BN: What NVIDIA technologies are you using?

JA: We primarily use hand-written CUDA C++ kernels. In a few cases we use Thrust or CUB library calls (sort, prefix sum, scan). Within our CUDA kernels, we take advantage of many Kepler-specific features when available: including shuffle() for warp-synchronous scan and reduction operations, and __ldg() for fast semi-random memory access and to avoid texture binding launch overheads.

For multi-GPU simulations, we have an alternate code path that uses GPUDirect-RDMA, but this is usually slower than hand-tuned code on current hardware.

BN: What are some of the biggest challenges in this project?

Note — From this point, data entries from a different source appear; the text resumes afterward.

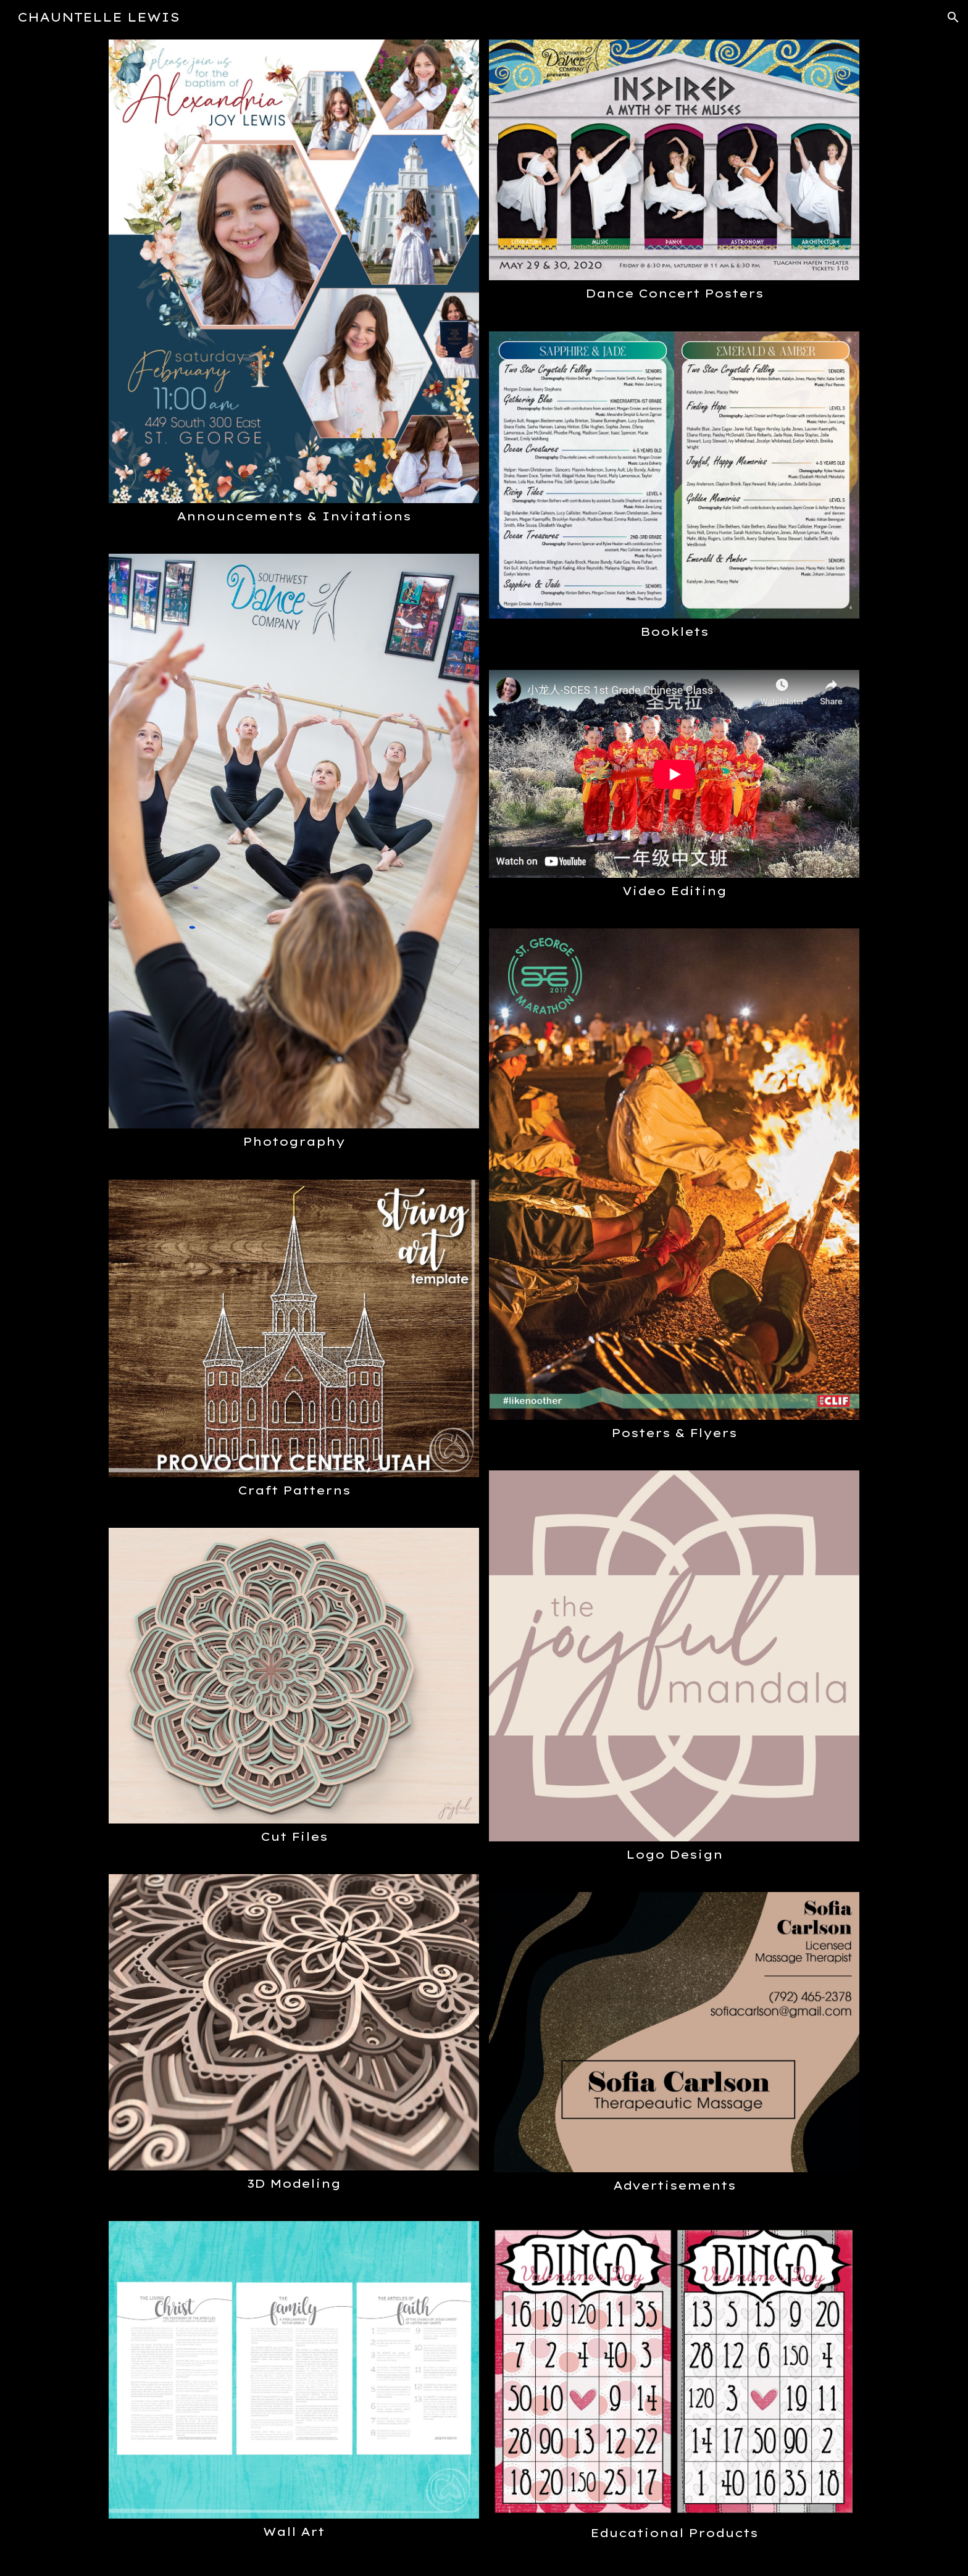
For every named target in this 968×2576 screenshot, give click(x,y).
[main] (294, 516)
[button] (953, 17)
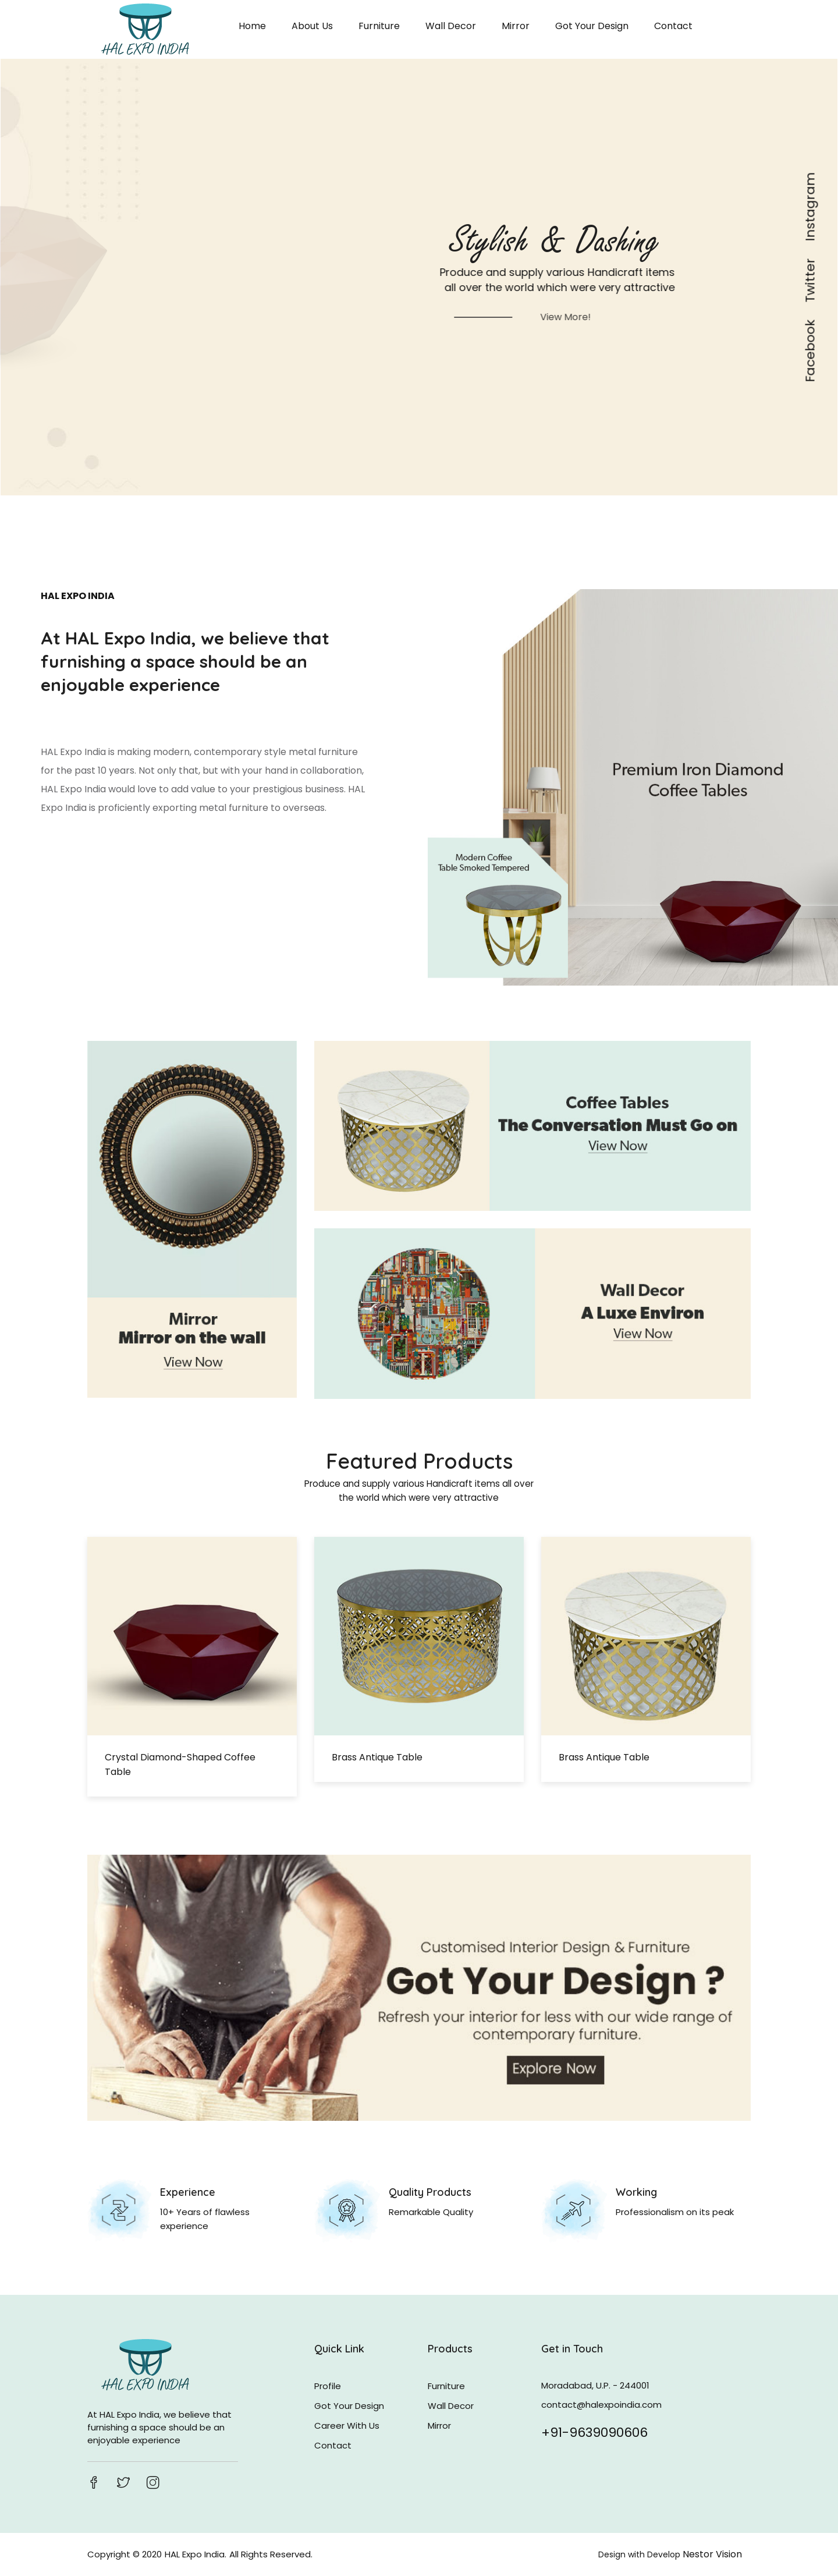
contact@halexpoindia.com (601, 2404)
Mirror (516, 26)
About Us (312, 26)
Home (252, 26)
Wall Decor (450, 26)
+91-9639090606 (594, 2431)
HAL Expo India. (195, 2554)
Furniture (379, 26)
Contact (673, 26)
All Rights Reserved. (271, 2554)
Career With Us (346, 2425)
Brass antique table (377, 1757)
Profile (327, 2386)
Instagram (811, 207)
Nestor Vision (712, 2554)
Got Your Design (591, 26)
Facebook (811, 351)
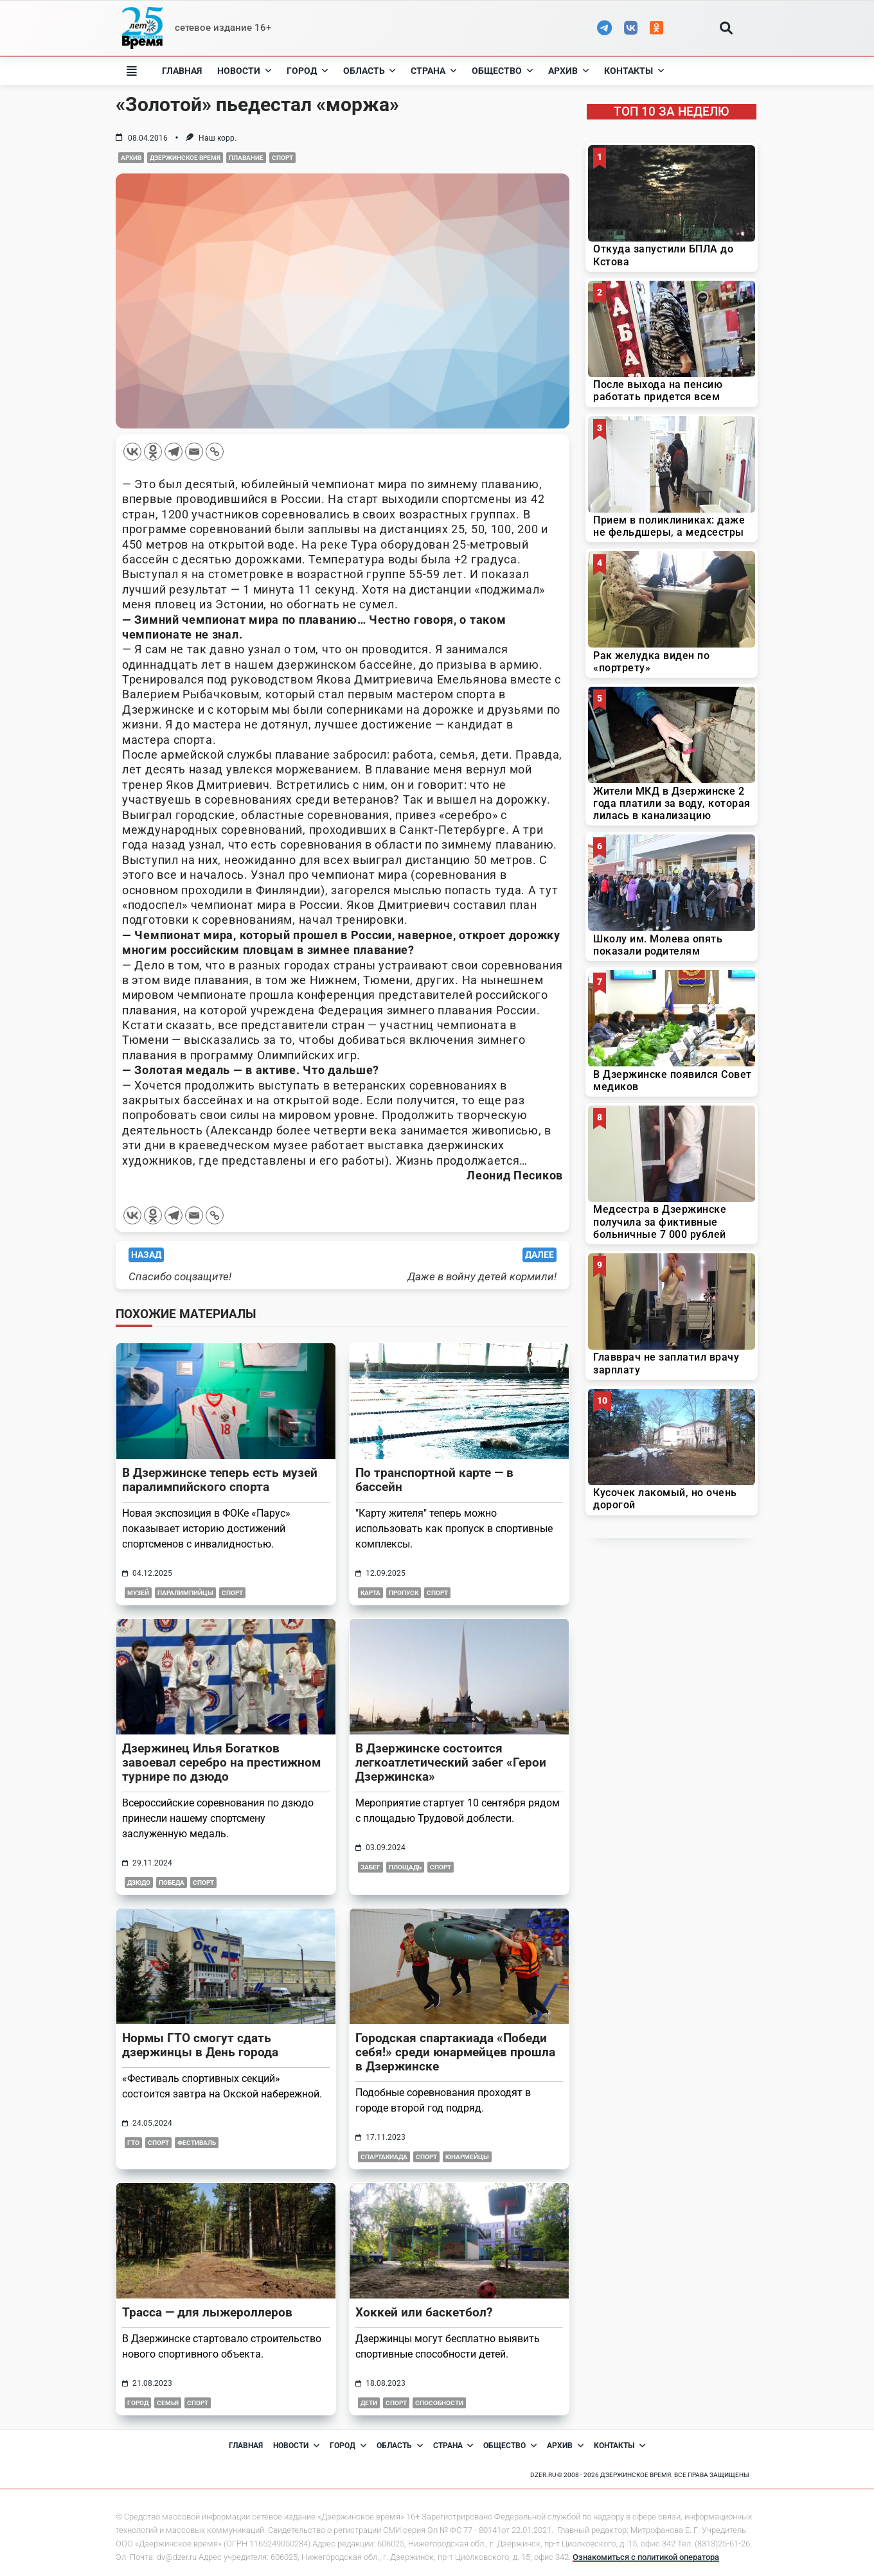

JA: The biggest challenge I needed to solve for the hard particle Monte Carlo code was avoiding divergence overheads. Detecting overlaps between two arbitrarily shaped polyhedra is computationally expensive, so threads spend a long time in this check. Each trial move has only a 20% chance of success, and once a failed trial move is detected no further processing needs to be done. With only one thread per trial move, this means that, on average, 80% of a warp (~25 threads) exits early and only ~7 threads are in the critical path and determine how long the warp runs. With some suggestions from NVIDIA Developer Technology Engineers, I experimented with many queue-scheduling algorithms to avoid this problem. After many attempts, I finally found one that reduced the kernel run time significantly. The final version of the kernel runs multiple threads per trial move, which perform early rejection tests on the nearby particles. Tests that fail the early rejection test are added into a block-wide work queue. Once the queue is full, each thread in the block processes one expensive overlap check (which may be for a trial move in a different thread) and puts the result in shared memory. In this way, on the 2nd queue-filling pass, threads that already know they have a failed trial move do not add any work to the queue and thus we get some of the early exit benefit. At the same time, the most expensive part of the computation is always done by all threads in the block at once, so divergence is minimized.

Execution timing of substeps within a kernel, captured with clock64(). Each panel shows a full warp of threads. a) Initial implementation with one thread per cell and no work queue. b) Final implementation with multiple threads per cell and the work queue.

BN: What’s next? What’s your vision?

JA: HOOMD-blue continues to grow with more features added every month. The core simulation engine is complete and fully optimized for current generation GPUs. I am now spending much of my time working with contributors to the project to add specific ancillary features that enable more types of research to be done with the code. We are at a stage now where most research projects are not limited by the time it takes to run the simulations; rather, the bottleneck is the human time spent in configuring runs, managing data files, and analyzing results. I hope to return to my graphics programming roots and develop a Python-driven visualization engine for visualizing simulations run in HOOMD-blue—GPU-accelerated, of course, using NVIDIA OptiX. A visualization tool with the performance and flexibility of HOOMD-blue will reduce the time a researcher needs to spend analyzing data.

BN: In terms of technology advances, what are you looking forward to in the next five years?

JA: Most kernels in HOOMD-blue are bound by memory bandwidth. I look forward to the high-bandwidth memory available with Pascal. Explicit memory management that we already use in HOOMD-blue will always be faster, but I do look forward to trying automatic Unified Memory transfers in less performance-critical data analysis code. Less time spent implementing the analysis means more time to do research.

BN: What impact do you think your research will have on this scientific domain? Why?

JA: HOOMD-blue has a large impact in its domain. Even as a relatively new project, more than 122 peer-reviewed publications that use it have been published, growing faster every year. As a modern, high-performance, general-purpose particle toolkit, it appeals to young researchers. It also has strong GPU support, and is easy to configure and use on any system.

BN: Where do you obtain technical information related to NVIDIA GPUs and CUDA?

JA: I always go to the NVIDIA CUDA Programming Guide. That was where I learned CUDA, when there was no other information, and that is where I go back to. The companion Best Practices and Tuning Guides are also very useful. The NVIDIA Developer Forums are also a great resource. At one time, I frequently answered users questions there, but am now unfortunately too busy with other responsibilities. There are still many CUDA experts and NVIDIA engineers that quickly answer technical questions on the forums.